Water Infrastructure Crisis in the U.S. and a Roadmap for Reform

Manny Teodoro
Tuesday, June 4

America’s water infrastructure challenges emerge in large part from the crazy patchwork quilt of institutions that own, manage, finance, and regulate the supply. Teodoro offers a roadmap for water governance reforms to align institutional incentives with sustainable, affordable and effective infrastructure.

Manny Teodoro works at the intersection of politics, public policy, and public management. His research focuses mainly on U.S. environmental policy, including empirical analyses of environmental justice. In addition to academic studies, Professor Teodoro pursues a line of applied research on utility management, regulation, and finance. He’s developed novel methods for analyzing utility rate equity and affordability, and works on these issues directly with governments and water sector leaders across the United States.

Professor Teodoro also studies public management and bureaucratic politics, emphasizing labor markets as political phenomena and predictors of organizational performance. His award-winning book, Bureaucratic Ambition (2011, Johns Hopkins), argues that ambition shapes administrators’ decisions to innovate and to engage in politics, with important consequences for innovation and democratic governance.
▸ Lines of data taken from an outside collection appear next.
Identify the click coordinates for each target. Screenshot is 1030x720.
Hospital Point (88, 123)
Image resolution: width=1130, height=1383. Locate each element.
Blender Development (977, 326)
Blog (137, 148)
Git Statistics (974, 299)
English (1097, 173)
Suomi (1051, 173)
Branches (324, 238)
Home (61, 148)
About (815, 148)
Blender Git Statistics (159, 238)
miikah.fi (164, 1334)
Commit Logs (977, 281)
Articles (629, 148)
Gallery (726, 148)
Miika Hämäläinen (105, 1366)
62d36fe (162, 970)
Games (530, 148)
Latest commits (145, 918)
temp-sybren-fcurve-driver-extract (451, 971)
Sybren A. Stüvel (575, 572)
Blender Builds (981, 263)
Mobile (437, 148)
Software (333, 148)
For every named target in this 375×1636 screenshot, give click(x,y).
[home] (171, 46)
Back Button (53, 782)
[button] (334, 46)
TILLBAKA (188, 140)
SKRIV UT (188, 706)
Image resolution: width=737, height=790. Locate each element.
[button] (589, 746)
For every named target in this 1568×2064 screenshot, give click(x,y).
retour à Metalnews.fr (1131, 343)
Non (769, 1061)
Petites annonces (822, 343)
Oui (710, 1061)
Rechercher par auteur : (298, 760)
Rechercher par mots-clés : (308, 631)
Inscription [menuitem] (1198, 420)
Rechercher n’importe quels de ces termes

Professor Teodoro’s research has been funded by the National Science Foundation and Water Research Foundation, and has been published in the American Journal of Political Science, the Journal of Public Administration Research and Theory, Public Administration Review, Policy Studies Journal, Social Science Quarterly, Journal of Public Policy, American Review of Public Administration, Water Security, the Journal of the American Water Works Association, PS: Political Science & Politics, and State & Local Government Review.